Mr. McCamus said the measures have helped ensure Superior can maintain a supply that would last about a week to 10 days. Normally, there is about two weeks’ supply. He said it is hard to pin down a date by which the supplies will run out, given the new steps the company has taken, and the variables of weather and demand.
“We hope that if the rail lines start running again, we can move through it without that kind of a crisis happening. But there is no question it’s an issue for the industry. And if we don’t get a resolution, it’s going to get [worse]," he said by phone.
The blockades are in support of the Wet’suwet’en hereditary chiefs, who oppose the Coastal GasLink natural gas pipeline on their traditional territory in northern British Columbia. The $6-billion project by Calgary-based TC Energy Corp. would pipe natural gas from northeastern B.C. to Kitimat on the coast for export.
The protests have raised concerns about shortages of critical supplies of everything from propane to water-treatment chemicals, and put pressure on the federal government to find a solution to limit economic damage.
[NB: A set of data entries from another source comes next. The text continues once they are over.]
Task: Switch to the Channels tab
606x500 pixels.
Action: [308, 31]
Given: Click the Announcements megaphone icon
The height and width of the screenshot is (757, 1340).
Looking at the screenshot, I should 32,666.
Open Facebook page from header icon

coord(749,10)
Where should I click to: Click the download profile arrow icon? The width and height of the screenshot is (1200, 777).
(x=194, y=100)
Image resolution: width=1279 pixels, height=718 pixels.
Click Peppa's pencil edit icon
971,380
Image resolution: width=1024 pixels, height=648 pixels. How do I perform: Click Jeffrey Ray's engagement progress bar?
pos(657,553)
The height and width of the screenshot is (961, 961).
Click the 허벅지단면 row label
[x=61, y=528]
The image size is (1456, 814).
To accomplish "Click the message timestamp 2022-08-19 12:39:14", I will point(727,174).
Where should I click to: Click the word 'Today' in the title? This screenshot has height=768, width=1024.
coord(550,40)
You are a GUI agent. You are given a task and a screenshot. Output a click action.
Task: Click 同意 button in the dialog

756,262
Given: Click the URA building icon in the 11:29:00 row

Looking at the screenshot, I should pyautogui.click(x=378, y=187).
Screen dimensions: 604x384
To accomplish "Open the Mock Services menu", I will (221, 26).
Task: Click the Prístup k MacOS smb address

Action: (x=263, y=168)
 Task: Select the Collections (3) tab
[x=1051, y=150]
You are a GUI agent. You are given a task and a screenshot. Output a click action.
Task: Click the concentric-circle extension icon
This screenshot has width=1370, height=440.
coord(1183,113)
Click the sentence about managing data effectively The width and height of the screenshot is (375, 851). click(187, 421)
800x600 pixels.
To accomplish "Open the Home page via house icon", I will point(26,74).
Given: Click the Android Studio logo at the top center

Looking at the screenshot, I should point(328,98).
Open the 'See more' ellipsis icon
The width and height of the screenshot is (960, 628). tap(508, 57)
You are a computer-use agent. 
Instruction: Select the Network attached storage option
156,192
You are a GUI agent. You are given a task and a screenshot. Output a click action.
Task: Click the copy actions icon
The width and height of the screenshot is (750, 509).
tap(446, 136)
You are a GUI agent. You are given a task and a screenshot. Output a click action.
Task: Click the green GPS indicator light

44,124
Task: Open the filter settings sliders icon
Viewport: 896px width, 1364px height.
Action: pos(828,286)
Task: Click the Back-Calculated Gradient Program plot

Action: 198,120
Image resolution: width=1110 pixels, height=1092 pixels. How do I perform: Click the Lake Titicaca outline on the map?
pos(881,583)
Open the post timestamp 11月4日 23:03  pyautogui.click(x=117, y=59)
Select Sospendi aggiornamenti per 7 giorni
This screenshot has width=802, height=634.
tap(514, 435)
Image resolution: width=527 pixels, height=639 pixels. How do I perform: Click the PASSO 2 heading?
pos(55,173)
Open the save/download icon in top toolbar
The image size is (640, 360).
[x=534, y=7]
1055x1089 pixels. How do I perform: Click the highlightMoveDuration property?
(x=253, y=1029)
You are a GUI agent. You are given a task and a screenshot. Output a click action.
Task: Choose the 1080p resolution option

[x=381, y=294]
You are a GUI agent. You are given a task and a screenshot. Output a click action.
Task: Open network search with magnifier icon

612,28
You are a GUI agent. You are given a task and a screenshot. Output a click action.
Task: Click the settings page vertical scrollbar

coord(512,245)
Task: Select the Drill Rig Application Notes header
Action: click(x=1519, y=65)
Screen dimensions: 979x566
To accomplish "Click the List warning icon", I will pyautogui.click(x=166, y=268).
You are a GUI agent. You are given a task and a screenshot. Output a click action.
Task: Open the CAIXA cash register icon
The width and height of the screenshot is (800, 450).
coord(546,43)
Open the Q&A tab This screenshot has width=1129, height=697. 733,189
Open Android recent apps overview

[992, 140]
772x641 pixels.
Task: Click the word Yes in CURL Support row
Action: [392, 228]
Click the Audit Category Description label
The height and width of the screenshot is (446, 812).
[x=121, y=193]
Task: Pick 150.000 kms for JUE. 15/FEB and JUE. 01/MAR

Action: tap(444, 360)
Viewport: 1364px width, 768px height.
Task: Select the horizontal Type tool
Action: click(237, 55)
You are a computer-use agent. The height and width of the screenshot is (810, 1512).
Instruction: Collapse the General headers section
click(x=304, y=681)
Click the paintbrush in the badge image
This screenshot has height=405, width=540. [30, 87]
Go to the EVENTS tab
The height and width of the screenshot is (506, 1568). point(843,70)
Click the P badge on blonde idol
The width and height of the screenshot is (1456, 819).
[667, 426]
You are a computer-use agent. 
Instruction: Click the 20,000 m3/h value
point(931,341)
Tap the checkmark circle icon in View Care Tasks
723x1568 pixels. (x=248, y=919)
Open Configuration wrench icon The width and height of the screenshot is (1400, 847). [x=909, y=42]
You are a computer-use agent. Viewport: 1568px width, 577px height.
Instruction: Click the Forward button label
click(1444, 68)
Canadian National Railway Co., whose line east of Toronto has been blocked for two weeks, has halted freight service on its eastern Canadian network. Passenger rail company Via Rail, which leases track space from CN, has suspended most of its trains.
The blockades have also stopped or slowed rail service at Canada’s four main ports, Vancouver, Prince Rupert, B.C., Montreal and Halifax, forcing ships to idle at anchor or divert to U.S. destinations.
In Halifax and Montreal, off-loaded containers of consumer goods and industrial components are stacked on the docks, with no CN trains to take them away to markets outside the province. “The CN network blockade greatly complicates the logistics of transporting goods or completely blocks the movement of goods for CN users,” said Mélanie Nadeau, a spokeswoman for the Port of Montreal.
An executive with German container ship owner Hapag-Lloyd AG said the company is considering skipping calls at Halifax, but has been less affected at Vancouver and Montreal, where it uses Canadian Pacific Railway trains.
In an open letter to Mr. Trudeau, CP chief executive officer Keith Creel called on the Prime Minister to hold talks with the Wet’suwet’en hereditary chiefs. Mr. Creel said the railway is “severely impacted” by the disputes, including a Thursday protest on a CP line near Chase, B.C., that stopped trains headed to the Port of Vancouver and a 12-day blockade south of Montreal that has cut off U.S. access.